Data entries
========
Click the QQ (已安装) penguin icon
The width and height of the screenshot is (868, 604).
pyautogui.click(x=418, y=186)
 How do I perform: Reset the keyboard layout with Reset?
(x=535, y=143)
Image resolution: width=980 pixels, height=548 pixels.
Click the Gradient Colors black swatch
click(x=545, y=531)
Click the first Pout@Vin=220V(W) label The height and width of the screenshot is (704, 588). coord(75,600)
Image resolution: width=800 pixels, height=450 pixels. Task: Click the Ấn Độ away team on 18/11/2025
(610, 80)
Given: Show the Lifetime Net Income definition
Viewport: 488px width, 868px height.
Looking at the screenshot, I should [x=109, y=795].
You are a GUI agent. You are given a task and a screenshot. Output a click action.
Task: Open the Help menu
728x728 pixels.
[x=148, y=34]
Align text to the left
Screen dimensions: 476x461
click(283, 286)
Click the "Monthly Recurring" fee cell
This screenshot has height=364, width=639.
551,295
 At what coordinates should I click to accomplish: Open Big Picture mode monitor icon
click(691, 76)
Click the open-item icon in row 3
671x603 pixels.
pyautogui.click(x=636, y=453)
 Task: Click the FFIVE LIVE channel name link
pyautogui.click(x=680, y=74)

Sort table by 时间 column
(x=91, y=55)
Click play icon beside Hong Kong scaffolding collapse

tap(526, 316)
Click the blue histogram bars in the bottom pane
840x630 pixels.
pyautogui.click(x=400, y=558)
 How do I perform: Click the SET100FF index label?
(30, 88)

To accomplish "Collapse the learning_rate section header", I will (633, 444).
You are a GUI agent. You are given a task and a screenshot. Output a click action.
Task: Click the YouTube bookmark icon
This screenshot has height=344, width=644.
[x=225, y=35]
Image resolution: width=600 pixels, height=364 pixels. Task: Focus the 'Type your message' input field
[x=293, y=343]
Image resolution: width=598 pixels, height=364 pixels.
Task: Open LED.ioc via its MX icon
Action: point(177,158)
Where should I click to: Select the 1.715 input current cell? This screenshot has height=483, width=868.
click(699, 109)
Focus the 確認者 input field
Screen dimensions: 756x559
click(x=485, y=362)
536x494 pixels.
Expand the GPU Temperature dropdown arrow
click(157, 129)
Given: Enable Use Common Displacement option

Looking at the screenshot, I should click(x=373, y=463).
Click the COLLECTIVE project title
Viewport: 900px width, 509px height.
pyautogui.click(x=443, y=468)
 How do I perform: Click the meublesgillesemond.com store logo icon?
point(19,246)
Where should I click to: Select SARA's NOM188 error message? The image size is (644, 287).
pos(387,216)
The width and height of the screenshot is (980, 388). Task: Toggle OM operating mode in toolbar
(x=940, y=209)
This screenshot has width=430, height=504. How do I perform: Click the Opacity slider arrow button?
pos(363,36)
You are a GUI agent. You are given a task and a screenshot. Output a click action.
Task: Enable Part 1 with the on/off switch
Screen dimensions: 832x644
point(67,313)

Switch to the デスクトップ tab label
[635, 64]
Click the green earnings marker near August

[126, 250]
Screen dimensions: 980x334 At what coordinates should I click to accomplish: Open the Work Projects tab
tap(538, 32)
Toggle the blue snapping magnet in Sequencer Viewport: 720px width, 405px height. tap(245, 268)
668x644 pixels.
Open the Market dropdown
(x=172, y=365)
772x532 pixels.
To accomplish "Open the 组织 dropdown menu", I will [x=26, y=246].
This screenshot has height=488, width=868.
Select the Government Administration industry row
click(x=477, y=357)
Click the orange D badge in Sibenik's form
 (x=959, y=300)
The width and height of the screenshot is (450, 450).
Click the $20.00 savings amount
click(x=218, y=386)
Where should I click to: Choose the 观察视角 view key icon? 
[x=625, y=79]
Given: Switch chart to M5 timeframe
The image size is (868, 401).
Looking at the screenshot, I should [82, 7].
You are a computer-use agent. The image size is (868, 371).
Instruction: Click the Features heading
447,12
========
● EXERCISE DESCRIPTION
Word for word, restate the lines above.

● WRITTEN ANSWER
Click the QQ (已安装) penguin icon
The width and height of the screenshot is (868, 604).
pyautogui.click(x=418, y=186)
 How do I perform: Reset the keyboard layout with Reset?
(x=535, y=143)
Image resolution: width=980 pixels, height=548 pixels.
Click the Gradient Colors black swatch
click(x=545, y=531)
Click the first Pout@Vin=220V(W) label The height and width of the screenshot is (704, 588). coord(75,600)
Image resolution: width=800 pixels, height=450 pixels. Task: Click the Ấn Độ away team on 18/11/2025
(610, 80)
Given: Show the Lifetime Net Income definition
Viewport: 488px width, 868px height.
Looking at the screenshot, I should [x=109, y=795].
You are a GUI agent. You are given a task and a screenshot. Output a click action.
Task: Open the Help menu
728x728 pixels.
[x=148, y=34]
Align text to the left
Screen dimensions: 476x461
click(283, 286)
Click the "Monthly Recurring" fee cell
This screenshot has height=364, width=639.
551,295
 At what coordinates should I click to accomplish: Open Big Picture mode monitor icon
click(691, 76)
Click the open-item icon in row 3
671x603 pixels.
pyautogui.click(x=636, y=453)
 Task: Click the FFIVE LIVE channel name link
pyautogui.click(x=680, y=74)

Sort table by 时间 column
(x=91, y=55)
Click play icon beside Hong Kong scaffolding collapse

tap(526, 316)
Click the blue histogram bars in the bottom pane
840x630 pixels.
pyautogui.click(x=400, y=558)
 How do I perform: Click the SET100FF index label?
(30, 88)

To accomplish "Collapse the learning_rate section header", I will (633, 444).
You are a GUI agent. You are given a task and a screenshot. Output a click action.
Task: Click the YouTube bookmark icon
This screenshot has height=344, width=644.
[x=225, y=35]
Image resolution: width=600 pixels, height=364 pixels. Task: Focus the 'Type your message' input field
[x=293, y=343]
Image resolution: width=598 pixels, height=364 pixels.
Task: Open LED.ioc via its MX icon
Action: point(177,158)
Where should I click to: Select the 1.715 input current cell? This screenshot has height=483, width=868.
click(699, 109)
Focus the 確認者 input field
Screen dimensions: 756x559
click(x=485, y=362)
536x494 pixels.
Expand the GPU Temperature dropdown arrow
click(157, 129)
Given: Enable Use Common Displacement option

Looking at the screenshot, I should click(x=373, y=463).
Click the COLLECTIVE project title
Viewport: 900px width, 509px height.
pyautogui.click(x=443, y=468)
 How do I perform: Click the meublesgillesemond.com store logo icon?
point(19,246)
Where should I click to: Select SARA's NOM188 error message? The image size is (644, 287).
pos(387,216)
The width and height of the screenshot is (980, 388). Task: Toggle OM operating mode in toolbar
(x=940, y=209)
This screenshot has width=430, height=504. How do I perform: Click the Opacity slider arrow button?
pos(363,36)
You are a GUI agent. You are given a task and a screenshot. Output a click action.
Task: Enable Part 1 with the on/off switch
Screen dimensions: 832x644
point(67,313)

Switch to the デスクトップ tab label
[635, 64]
Click the green earnings marker near August

[126, 250]
Screen dimensions: 980x334 At what coordinates should I click to accomplish: Open the Work Projects tab
tap(538, 32)
Toggle the blue snapping magnet in Sequencer Viewport: 720px width, 405px height. tap(245, 268)
668x644 pixels.
Open the Market dropdown
(x=172, y=365)
772x532 pixels.
To accomplish "Open the 组织 dropdown menu", I will [x=26, y=246].
This screenshot has height=488, width=868.
Select the Government Administration industry row
click(x=477, y=357)
Click the orange D badge in Sibenik's form
 (x=959, y=300)
The width and height of the screenshot is (450, 450).
Click the $20.00 savings amount
click(x=218, y=386)
Where should I click to: Choose the 观察视角 view key icon? 
[x=625, y=79]
Given: Switch chart to M5 timeframe
The image size is (868, 401).
Looking at the screenshot, I should [82, 7].
You are a computer-use agent. The image size is (868, 371).
Instruction: Click the Features heading
447,12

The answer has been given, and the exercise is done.